**Your objective**
Which lines of the data below include the string "computer"? Return each of them.

**Data provided**
============================================================
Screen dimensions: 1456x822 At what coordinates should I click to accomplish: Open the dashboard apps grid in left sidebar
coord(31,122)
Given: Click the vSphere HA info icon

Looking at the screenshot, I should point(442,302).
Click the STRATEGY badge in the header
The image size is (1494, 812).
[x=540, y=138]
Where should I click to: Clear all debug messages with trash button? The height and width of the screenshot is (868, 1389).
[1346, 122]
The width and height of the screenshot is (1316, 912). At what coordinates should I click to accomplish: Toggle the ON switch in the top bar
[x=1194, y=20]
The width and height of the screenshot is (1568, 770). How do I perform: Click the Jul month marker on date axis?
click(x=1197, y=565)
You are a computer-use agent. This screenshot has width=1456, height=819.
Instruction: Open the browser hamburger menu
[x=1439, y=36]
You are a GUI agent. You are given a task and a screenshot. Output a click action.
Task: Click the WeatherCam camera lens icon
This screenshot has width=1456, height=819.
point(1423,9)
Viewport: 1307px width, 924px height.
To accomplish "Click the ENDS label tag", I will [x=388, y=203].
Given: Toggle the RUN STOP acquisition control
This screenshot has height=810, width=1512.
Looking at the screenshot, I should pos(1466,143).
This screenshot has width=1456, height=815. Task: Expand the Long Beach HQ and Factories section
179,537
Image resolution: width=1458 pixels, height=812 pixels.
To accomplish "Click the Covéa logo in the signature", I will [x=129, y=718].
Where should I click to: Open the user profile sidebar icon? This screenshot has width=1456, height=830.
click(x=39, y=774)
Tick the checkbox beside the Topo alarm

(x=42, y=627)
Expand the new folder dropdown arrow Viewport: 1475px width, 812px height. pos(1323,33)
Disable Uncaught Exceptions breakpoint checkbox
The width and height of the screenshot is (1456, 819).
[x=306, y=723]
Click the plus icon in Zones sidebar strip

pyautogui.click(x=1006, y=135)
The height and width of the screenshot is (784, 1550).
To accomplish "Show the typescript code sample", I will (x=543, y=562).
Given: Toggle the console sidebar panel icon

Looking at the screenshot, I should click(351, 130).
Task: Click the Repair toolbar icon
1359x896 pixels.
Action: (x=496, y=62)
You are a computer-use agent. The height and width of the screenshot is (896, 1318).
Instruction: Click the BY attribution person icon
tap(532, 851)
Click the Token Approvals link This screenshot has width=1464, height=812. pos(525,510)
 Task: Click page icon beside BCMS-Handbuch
============================================================
**Result**
You are a computer-use agent. This screenshot has width=1456, height=819.
You are a computer-use agent. The height and width of the screenshot is (896, 1318).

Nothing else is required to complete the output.